Walter Voegtlin, M.D. created “The Paleo diet” in the 1970’s. Dr. Voegtlin came up with the original paleo meal list. He was the first scientist of record to publicly comment that if we ate like our Paleolithic ancestors, we would all be healthier.
According to Dr. Voegtlin, this particular diet plan could reduce the incidences of diabetes and obesity as well as disorders found in his sub-specialty (GI Medicine); Crohn’s disease, indigestion and much more.
The Paleo diet does indeed have much in common with what the actual Paleolithic man would have eaten. The diet consists mainly of meats and fish that could very well have been hunted by prehistoric man.
It also contains foods that could have been gathered, including seeds, nuts, vegetables, and fruits.
More support for the Paleo diet:
Dr.
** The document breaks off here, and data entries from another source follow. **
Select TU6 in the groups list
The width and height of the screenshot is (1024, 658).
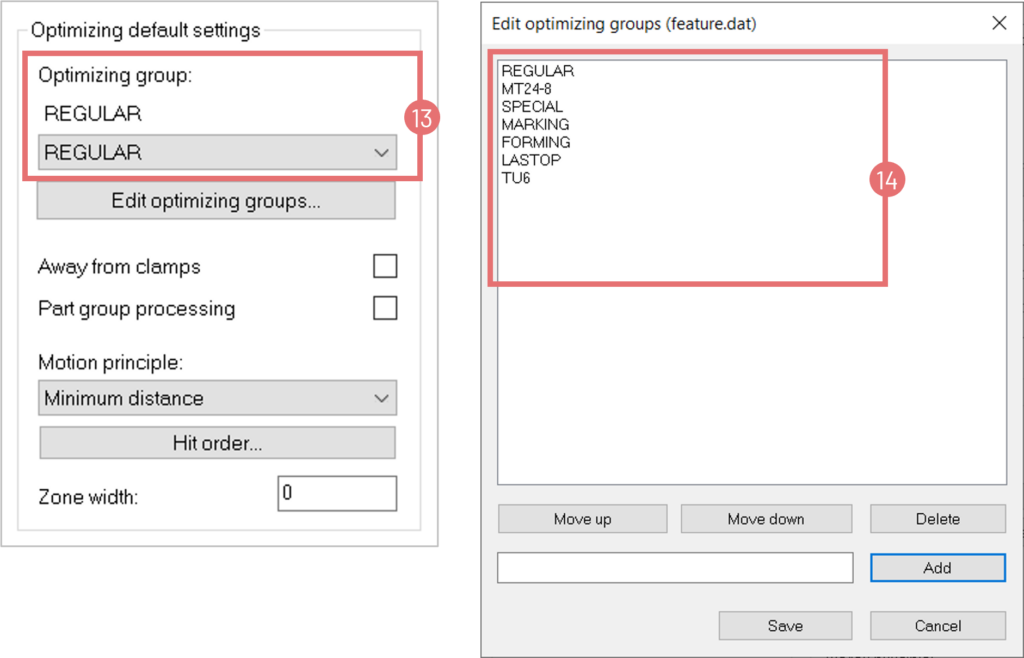click(516, 179)
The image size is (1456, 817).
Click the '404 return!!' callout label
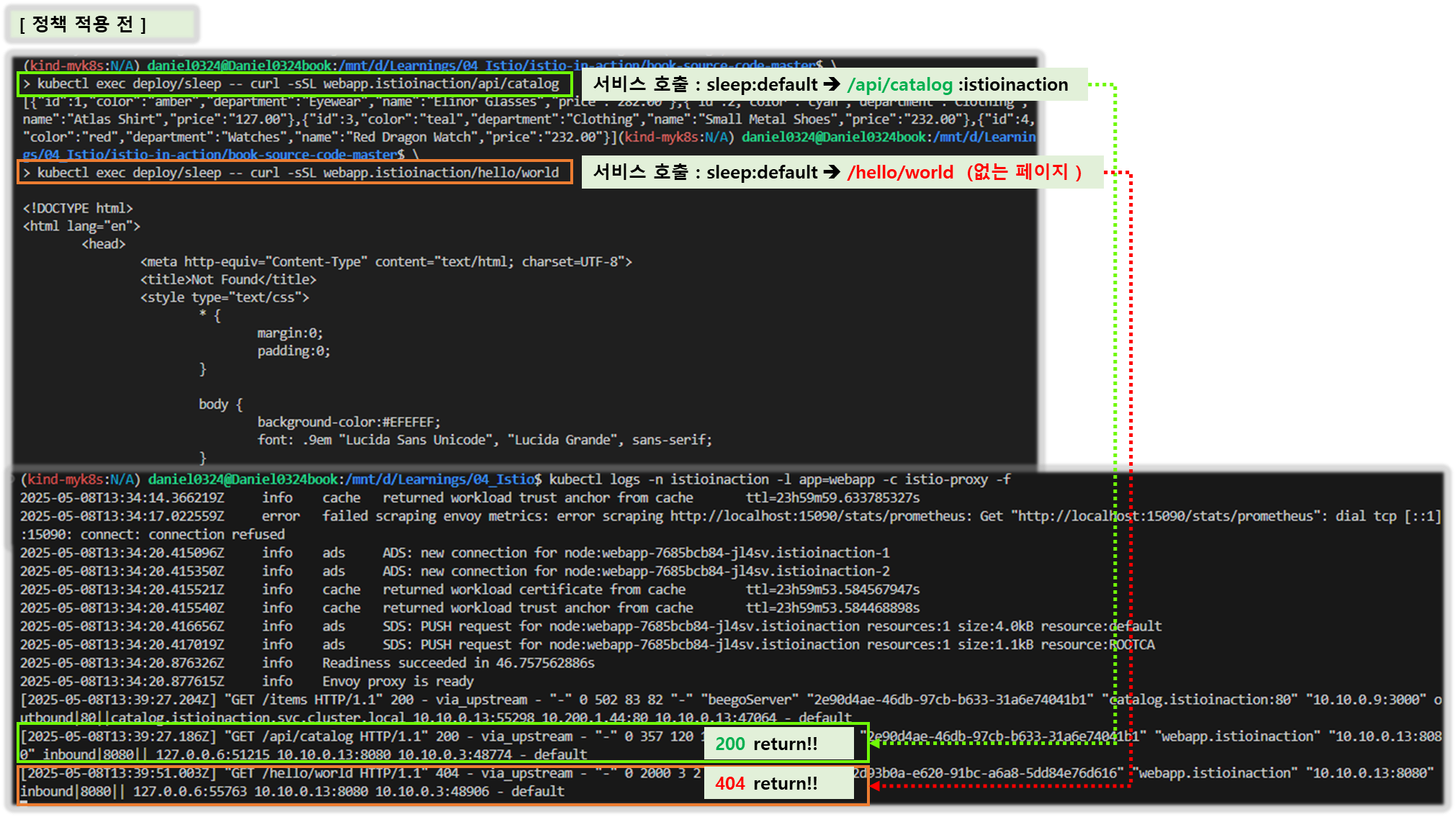(x=766, y=784)
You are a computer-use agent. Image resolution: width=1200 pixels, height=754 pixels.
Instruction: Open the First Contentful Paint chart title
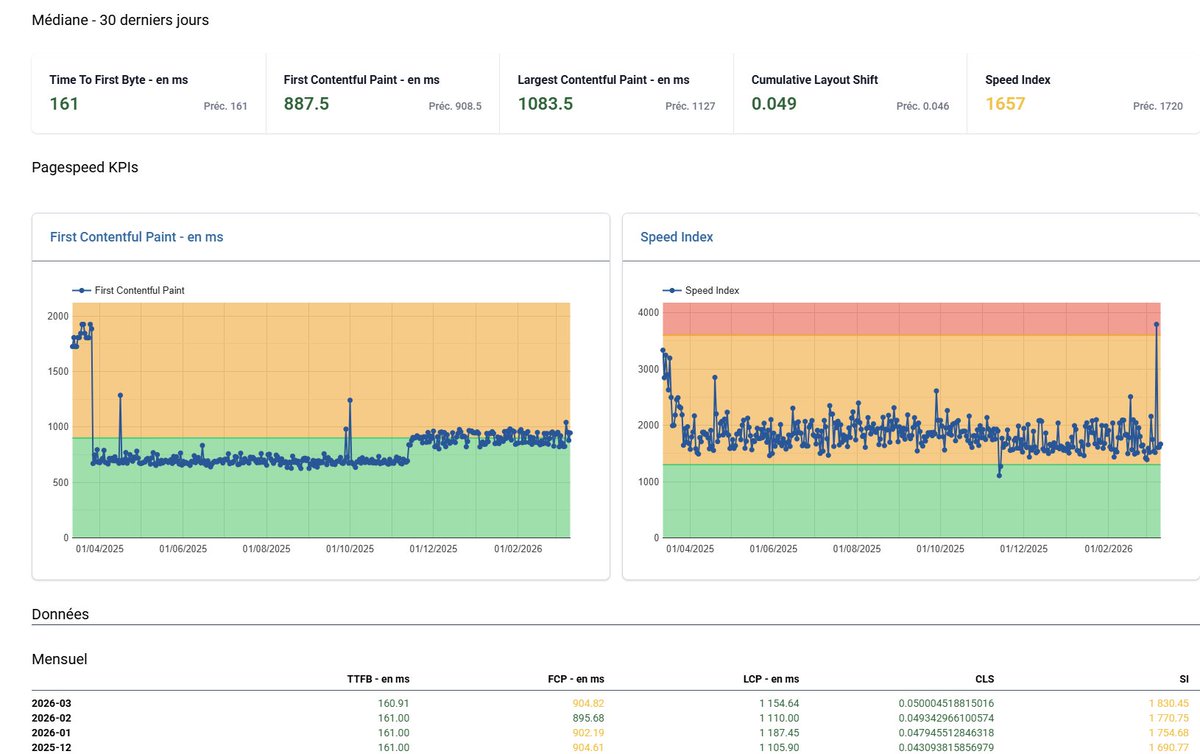click(137, 237)
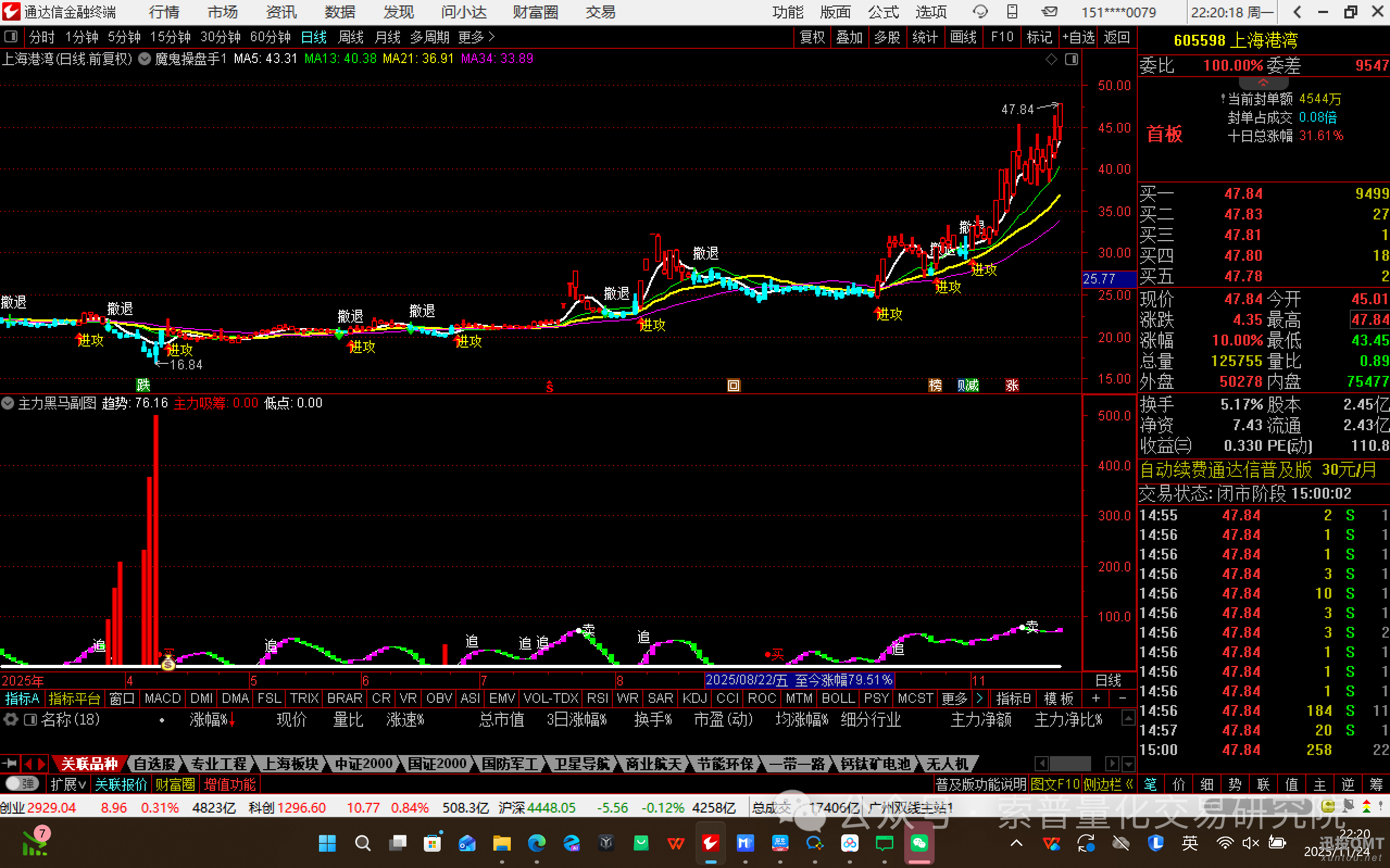Click the gear settings icon beside 名称(18)

click(x=11, y=719)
Loren Cordain is the author of The Paleo Diet and one of the leading experts on Paleolithic nutrition. Now, you can predict that an author of a book about a diet will be in favor of it, but his opinion is still that of an expert. This is a pretty benign quote from his book:
By severely reducing or eliminating these foods a nd replacing them with a more healthful cuisine, possessing nutrient qualities more in line with the foods our ancestors consumed, it is possible to improve health and reduce the risk of chronic disease.”
In contrast, the criticism of the Paleo diet is due to its restriction of dairy and grains. However, to be honest, most of the grains we eat are not healthy, anyway. Also, the dairy we consume is ultra-pasteurized which is another controversial topic. I’ll get into some super-quick pros and cons after I give you the paleo meal list of foods you can “eat” and “not eat.
The Paleo Meal list of foods you can eat:
Paleo Meal list of meats:
Before I give you this list, let me tell you I’m personally not a real carnivore.
To be honest, some of these food choices having me running the other way. So if you, a “normal” meat-eater, find a few of these choices to be, um, unsavory, just remember that I am being thorough and pressing through my own biases.
I want to be sure to give you all the information you need as well as an entirely complete list. I’ll list the meats in alphabetical order for easy reference. Remember optimal health means choosing wild, grass-fed, antibiotic and growth hormone free.
Bacon: I just saw a specialty candy store chocolate bar that had potato chips and bacon in it. I’m not kidding. I think this has become our national food. However, it’s fatty and full of calories so take it easy on this one.
Note: I’ll try to keep the editorializing to a minimum other than to try to amuse you. 🙂
Bear: Again, I’m just the messenger. How exactly would you procure this “meat?” No one has lived to tell us whether or not it “tastes like chicken.”
Beef: (grass fed) chuck steak, jerky, ground, and steaks
Bison: jerky, rib eye, sirloin, and steaks
Chicken: breast, thigh, legs, wings
Eggs:(duck, chicken, goose eggs)
Emu: O.K. My rule is if you do not know what an animal looks like you cannot eat it.
Kangaroo: You MUST be kidding me if this makes you salivate. This is me petting one with a baby on board. See? I’m probably tastier.
Lamb: chops, rack of lamb
Pork: in general, pork chops, ribs, and tenderloin
Rattlesnake: Be my guest. Unless you are stranded in the desert, starving to death, I see no need for this to be on the paleo meal list either.
Reindeer: Oh no, think of Santa!
Paleo Meal List of Seafood:
Now I can calm down and do this part without thinking “yuk” at every turn. You’re on your own for laughs unless you contact me and request a joke. Anyway, let’s return to the list.To point out, remember you always want wild caught seafood.
Here I’ll give you a few things to watch out for that you might not know.
Tilapia is almost always farmed and is generally imported. The majority of imported tilapia is farmed in conditions where there are sea lice, and DDT is used to get rid of them. Shrimp is also farmed in unhealthy ways, so you want wild caught shrimp only from the U.S.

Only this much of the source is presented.